The lecture has argued, consistent with the course’s broader claim, that the same psychological mechanisms drive democratic consolidation and democratic backsliding, and that what differs is framing, institutional channelling, and political leadership. The contest between these outcomes is live in contemporary CEE, and its resolution depends not on any deep psychological deficit in CEE populations but on the institutional and narrative choices of political actors. The Polish 2023 and Hungarian 2026 elections show that the contest can be won by pro-democratic actors, even in the region’s most deeply entrenched case of backsliding. The Polish 2025 presidential result shows that such reversals can themselves stall, and the Slovak and Serbian cases show that the contest can also be lost or remain contested indefinitely.
Social capital
Robert Putnam’s social-capital framework defines social capital as features of social organisation — such as trust, norms, and networks — that can improve the efficiency of society by facilitating coordinated actions.

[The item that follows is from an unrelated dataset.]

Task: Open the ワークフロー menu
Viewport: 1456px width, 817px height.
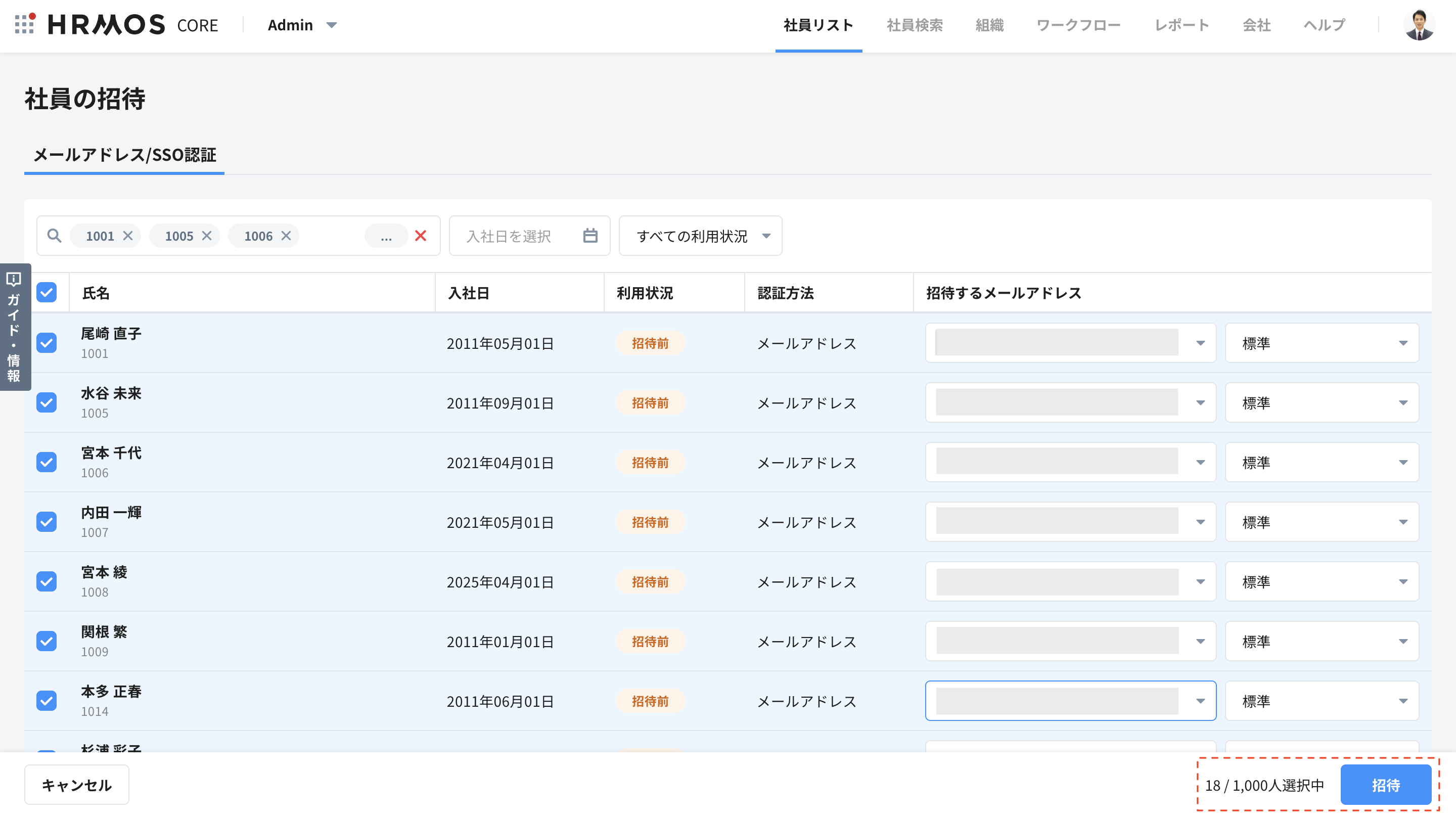Action: tap(1078, 25)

When people are embedded in dense social networks, possess norms of generalised reciprocity, and have high levels of interpersonal trust, they are more likely to be able to organise and act collectively. Places that have higher levels of interpersonal trust and more voluntary associations also have more citizens who concern themselves with public affairs and who believe that others will act fairly and obey the law. In places with lower levels of social capital, citizens are more likely to believe that public affairs are not part of their lives, and corruption is common and expected. Social capital is therefore one of the main mechanisms by which the civic-culture dispositions are transmitted and sustained.